Drawing on the current discussion on „multiple secularities“ and on the basis of selective cases, in this presentation I will attempt a closer look at the many specific entanglements between Orthodox Christianity and secularity, as well as at their consequences on diverse levels, both in history and at present. Historically speaking, secularity in Orthodox Christian contexts has been articulated to a large extent differently than in Western Christianity (both Roman Catholic and Protestant) for a number of reasons. In the West, for example, such attempts to distinguish the areas of competence between a religious and non-religious sphere were instrumental in paving the way for the institutional differentiation and the (binary) distinction between a religious and a worldly realm, which later on acquired a normative dimension in the West European secularization process towards the creation of modern statehood. This is an important point that has been often neglected when talking about Christianity in Europe indistinctly and without the necessary regional variations.

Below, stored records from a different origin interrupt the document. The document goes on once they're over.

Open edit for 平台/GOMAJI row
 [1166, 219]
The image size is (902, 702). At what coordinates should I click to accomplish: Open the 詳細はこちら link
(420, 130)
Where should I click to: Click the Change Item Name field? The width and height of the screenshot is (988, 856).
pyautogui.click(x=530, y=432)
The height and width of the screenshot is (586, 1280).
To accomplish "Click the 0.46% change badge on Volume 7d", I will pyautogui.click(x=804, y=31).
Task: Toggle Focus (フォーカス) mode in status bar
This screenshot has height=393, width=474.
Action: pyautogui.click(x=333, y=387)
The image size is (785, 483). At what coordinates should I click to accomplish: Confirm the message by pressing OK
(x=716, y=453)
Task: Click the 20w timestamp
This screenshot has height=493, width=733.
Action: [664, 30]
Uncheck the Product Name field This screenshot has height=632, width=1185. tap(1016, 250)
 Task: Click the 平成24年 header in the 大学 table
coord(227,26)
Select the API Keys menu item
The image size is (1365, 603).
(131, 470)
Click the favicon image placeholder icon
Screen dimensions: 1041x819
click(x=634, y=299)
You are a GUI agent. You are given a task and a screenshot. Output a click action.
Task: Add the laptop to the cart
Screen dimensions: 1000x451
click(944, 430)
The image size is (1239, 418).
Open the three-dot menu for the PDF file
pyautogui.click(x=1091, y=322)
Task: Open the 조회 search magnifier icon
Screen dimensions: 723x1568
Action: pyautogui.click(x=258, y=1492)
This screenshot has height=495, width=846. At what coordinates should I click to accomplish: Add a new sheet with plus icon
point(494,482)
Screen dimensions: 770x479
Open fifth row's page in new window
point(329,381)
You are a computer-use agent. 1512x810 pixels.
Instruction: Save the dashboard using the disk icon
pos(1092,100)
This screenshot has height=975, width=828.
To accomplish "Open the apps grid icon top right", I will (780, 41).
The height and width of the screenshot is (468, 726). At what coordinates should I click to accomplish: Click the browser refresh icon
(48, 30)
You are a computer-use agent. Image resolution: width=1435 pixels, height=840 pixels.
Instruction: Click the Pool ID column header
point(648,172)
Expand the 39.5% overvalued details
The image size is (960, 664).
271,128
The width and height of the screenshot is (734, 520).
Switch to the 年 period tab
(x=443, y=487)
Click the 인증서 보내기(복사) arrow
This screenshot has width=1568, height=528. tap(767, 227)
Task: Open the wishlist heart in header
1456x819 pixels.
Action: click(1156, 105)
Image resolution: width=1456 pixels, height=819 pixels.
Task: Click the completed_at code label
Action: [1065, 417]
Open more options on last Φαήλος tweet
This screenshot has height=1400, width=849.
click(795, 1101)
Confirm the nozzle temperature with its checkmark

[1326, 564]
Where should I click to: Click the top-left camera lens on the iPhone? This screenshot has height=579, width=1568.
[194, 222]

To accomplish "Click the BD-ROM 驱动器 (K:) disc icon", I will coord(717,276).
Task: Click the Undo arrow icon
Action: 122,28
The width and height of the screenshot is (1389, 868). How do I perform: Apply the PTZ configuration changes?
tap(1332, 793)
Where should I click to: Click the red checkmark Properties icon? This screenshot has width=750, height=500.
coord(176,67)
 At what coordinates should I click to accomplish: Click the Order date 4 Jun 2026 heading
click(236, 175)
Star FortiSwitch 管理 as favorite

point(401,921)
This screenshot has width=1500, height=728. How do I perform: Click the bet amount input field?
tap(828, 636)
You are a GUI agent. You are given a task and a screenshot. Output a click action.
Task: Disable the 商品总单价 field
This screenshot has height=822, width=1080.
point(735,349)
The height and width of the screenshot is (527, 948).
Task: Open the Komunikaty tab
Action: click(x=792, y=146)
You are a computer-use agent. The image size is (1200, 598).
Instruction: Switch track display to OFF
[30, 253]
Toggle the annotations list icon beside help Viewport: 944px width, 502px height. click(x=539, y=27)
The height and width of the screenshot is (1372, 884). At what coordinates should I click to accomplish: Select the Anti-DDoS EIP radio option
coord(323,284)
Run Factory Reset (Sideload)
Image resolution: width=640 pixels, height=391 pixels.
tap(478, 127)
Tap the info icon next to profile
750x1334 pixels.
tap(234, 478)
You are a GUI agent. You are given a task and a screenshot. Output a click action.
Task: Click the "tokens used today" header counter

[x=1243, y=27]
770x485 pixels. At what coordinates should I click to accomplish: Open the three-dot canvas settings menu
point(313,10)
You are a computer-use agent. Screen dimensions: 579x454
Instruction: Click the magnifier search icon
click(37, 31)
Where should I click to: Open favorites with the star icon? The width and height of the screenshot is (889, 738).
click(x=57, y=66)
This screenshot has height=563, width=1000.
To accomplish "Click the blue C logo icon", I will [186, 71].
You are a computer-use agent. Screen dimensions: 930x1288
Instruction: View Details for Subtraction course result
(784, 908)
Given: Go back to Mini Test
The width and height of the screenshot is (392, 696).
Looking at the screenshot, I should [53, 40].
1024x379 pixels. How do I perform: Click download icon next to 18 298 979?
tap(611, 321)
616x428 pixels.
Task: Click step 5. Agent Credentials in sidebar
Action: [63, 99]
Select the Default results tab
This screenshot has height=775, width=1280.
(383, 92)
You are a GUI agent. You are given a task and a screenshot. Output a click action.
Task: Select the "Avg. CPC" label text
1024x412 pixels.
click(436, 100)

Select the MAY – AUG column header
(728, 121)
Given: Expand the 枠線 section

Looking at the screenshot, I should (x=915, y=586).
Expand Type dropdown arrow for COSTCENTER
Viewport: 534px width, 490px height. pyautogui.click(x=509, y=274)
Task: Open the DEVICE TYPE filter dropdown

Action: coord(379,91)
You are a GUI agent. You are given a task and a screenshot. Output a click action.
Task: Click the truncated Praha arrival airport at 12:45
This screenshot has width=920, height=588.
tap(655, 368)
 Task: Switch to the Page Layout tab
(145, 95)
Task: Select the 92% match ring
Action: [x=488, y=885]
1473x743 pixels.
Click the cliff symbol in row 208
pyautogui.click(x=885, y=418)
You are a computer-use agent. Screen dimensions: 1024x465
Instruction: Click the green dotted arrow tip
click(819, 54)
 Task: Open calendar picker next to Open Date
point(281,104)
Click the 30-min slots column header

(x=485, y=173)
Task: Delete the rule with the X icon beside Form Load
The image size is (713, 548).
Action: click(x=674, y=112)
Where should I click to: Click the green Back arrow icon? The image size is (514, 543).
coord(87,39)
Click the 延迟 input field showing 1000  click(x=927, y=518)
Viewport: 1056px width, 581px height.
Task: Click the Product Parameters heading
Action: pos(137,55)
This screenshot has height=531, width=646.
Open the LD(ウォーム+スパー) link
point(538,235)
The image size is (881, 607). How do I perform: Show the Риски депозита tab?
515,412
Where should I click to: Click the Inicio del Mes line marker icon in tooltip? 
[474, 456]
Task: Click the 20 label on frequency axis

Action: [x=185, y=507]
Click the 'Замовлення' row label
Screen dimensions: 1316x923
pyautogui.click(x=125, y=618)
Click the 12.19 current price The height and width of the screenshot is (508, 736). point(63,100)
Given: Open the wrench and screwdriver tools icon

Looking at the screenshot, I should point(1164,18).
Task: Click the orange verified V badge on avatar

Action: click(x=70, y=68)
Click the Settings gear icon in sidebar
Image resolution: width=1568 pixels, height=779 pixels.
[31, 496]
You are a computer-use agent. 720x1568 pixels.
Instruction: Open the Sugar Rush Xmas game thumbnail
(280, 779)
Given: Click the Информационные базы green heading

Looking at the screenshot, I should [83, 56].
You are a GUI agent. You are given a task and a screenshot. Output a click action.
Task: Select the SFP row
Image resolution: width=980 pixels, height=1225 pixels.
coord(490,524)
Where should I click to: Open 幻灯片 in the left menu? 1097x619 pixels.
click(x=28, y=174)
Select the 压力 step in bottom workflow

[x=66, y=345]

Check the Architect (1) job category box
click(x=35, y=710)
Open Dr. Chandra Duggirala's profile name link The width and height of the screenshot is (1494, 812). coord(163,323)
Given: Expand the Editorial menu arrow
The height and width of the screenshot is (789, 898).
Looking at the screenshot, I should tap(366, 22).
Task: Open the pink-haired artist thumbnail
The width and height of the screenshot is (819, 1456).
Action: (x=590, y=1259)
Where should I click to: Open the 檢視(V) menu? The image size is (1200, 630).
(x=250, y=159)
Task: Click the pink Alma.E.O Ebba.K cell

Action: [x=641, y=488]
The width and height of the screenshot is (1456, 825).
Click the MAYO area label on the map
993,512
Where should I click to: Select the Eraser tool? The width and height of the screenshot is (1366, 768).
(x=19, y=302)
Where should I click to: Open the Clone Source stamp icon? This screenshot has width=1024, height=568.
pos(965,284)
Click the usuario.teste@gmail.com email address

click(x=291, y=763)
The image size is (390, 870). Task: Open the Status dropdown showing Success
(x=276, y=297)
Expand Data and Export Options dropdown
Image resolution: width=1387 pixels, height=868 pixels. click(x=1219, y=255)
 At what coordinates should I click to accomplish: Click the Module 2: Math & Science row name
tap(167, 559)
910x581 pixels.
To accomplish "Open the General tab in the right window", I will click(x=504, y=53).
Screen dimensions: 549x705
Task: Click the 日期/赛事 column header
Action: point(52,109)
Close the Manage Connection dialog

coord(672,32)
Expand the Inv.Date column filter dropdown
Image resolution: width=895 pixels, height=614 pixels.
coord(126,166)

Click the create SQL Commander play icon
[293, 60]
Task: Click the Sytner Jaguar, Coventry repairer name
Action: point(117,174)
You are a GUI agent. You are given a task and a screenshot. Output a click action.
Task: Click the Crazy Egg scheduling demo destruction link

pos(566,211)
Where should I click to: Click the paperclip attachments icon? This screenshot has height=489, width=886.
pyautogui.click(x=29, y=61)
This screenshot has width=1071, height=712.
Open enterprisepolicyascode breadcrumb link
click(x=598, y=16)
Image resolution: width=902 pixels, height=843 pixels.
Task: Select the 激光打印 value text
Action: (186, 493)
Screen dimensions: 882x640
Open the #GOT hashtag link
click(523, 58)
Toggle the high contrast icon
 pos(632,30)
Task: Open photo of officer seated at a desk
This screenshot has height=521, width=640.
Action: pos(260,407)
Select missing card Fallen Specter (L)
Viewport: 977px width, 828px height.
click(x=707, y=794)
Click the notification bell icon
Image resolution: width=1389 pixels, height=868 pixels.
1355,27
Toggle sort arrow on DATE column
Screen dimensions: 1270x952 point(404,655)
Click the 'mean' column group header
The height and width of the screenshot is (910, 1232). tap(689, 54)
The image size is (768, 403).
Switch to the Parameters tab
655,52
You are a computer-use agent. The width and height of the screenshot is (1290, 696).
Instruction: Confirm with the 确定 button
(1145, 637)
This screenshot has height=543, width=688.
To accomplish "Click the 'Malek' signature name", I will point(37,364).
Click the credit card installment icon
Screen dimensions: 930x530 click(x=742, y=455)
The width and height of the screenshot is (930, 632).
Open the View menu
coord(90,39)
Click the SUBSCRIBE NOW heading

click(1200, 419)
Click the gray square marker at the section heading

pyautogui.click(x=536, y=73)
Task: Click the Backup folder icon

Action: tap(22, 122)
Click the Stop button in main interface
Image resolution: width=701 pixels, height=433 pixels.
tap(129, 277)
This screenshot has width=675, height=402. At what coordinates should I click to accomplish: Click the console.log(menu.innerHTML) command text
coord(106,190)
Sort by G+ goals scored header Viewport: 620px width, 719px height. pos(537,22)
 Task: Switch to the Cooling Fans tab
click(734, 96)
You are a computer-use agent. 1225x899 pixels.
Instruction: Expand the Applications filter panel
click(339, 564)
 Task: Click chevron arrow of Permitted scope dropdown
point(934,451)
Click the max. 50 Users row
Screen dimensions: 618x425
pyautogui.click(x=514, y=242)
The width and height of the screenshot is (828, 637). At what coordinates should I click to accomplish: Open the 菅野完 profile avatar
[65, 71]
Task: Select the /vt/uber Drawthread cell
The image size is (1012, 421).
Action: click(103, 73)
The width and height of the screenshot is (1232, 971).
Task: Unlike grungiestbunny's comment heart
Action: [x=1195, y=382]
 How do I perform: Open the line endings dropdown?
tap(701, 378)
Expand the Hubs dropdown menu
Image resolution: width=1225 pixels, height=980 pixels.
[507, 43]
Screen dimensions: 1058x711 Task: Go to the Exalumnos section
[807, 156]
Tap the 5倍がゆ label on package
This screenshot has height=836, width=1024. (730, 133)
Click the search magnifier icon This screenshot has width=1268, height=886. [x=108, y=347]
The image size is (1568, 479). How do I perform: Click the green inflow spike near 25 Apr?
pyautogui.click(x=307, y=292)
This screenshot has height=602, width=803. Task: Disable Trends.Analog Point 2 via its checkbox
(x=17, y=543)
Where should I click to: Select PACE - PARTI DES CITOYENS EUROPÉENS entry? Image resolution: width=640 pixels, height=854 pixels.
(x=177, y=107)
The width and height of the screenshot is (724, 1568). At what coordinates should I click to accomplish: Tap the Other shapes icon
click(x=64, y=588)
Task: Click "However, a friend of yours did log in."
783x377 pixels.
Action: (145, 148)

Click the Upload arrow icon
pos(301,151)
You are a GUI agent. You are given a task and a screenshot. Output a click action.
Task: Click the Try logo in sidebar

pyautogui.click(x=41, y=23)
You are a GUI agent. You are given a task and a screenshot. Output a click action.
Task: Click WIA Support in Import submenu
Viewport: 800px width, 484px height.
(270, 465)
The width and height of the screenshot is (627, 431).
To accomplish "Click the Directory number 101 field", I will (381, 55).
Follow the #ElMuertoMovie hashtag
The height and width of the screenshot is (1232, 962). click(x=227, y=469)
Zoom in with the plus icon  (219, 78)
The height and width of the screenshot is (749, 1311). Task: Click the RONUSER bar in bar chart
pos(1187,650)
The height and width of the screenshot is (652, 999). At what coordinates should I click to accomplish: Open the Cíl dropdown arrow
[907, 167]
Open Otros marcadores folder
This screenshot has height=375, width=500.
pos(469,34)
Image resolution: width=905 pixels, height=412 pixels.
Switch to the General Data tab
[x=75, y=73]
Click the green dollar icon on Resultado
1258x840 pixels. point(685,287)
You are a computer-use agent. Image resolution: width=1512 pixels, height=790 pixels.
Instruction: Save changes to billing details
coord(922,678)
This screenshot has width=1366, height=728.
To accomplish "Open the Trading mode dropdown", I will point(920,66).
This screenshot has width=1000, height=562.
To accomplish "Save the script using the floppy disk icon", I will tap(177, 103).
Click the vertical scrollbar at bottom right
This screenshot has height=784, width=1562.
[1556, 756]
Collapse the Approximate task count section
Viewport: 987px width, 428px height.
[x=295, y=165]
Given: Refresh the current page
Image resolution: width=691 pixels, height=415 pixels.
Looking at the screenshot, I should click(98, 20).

It is furthermore important to consider the influence of Western forms of secularity upon the Orthodox world on various levels, a process that has started since the dawn of the early modern age and continues up to this day. In fact, Western secularity as a part of the broader project of modernity has had a formative impact on the Orthodox East and has triggered many tensions, conflicts and changes. In many ways, the new independent states in Eastern and South Eastern Europe were run by secular elites and were thus forced to accept the Western differentiation between the religious and the secular as the basis of modern statehood and modernisation, despite criticism from the local Orthodox Churches. Further developments, such as the adhesion of various predominantly Orthodox countries to the European Union, enhanced this adjustment process and supported the greater religious neutrality of the state. Nevertheless, due to the lingering of old traditions and especially of the “symphonic” one from Byzantine times, the new independent states retained an “Orthodox” colouring of the public sphere, which clearly deviates from Western standards. Such cases are considered to represent a “symphonic secularity”, namely a combination of old religious traditions with new secular orientations. On another bent, in the Soviet Union there was a secular totalitarian Marxist-Leninist political establishment, which, aside from its own “religious” features, suppressed the Orthodox Church and other religions and left its imprint upon the Eastern Orthodox world throughout the 20th century. All this became evident in the post-communist era, when religions and especially the Orthodox Church were rehabilitated there. In many respects, the current negative evaluation of Western secularity by the Russian Orthodox Church owes much to the previous communist experience, as it tries to renegotiate the boundaries between the religious and the secular to its benefit.
The underlying question here concerns the necessary borders that ideally have to be kept vis-à-vis the world as such and by extension vis-à-vis the secular realm. In the Christian West, these borders, especially in modern times, have been for various reasons and due to specific socio-political and other developments very elastic and permeable. By contrast, Orthodox Christianity still tries to keep them more strict, less porous and less open. This is a fascinating question to explore further by assessing whether all these radical changes constitute an ominous threat or a creative challenge for the Orthodox Church and its mission in the contemporary global environment.